§ **Task**:
From the records below, copy each line in which the string "agent" occurs.

[Items listed in a dataset]

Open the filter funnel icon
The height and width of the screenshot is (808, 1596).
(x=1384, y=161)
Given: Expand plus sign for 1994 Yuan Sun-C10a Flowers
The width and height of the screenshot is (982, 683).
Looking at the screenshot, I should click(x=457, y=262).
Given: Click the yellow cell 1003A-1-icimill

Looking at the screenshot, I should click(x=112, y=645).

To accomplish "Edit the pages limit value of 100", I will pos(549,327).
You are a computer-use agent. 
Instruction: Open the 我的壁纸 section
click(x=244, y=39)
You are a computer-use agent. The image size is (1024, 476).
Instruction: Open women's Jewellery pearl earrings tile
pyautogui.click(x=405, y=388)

§ **Response to this exercise**:
You are a computer-use agent. 
You are a computer-use agent. The image size is (1024, 476).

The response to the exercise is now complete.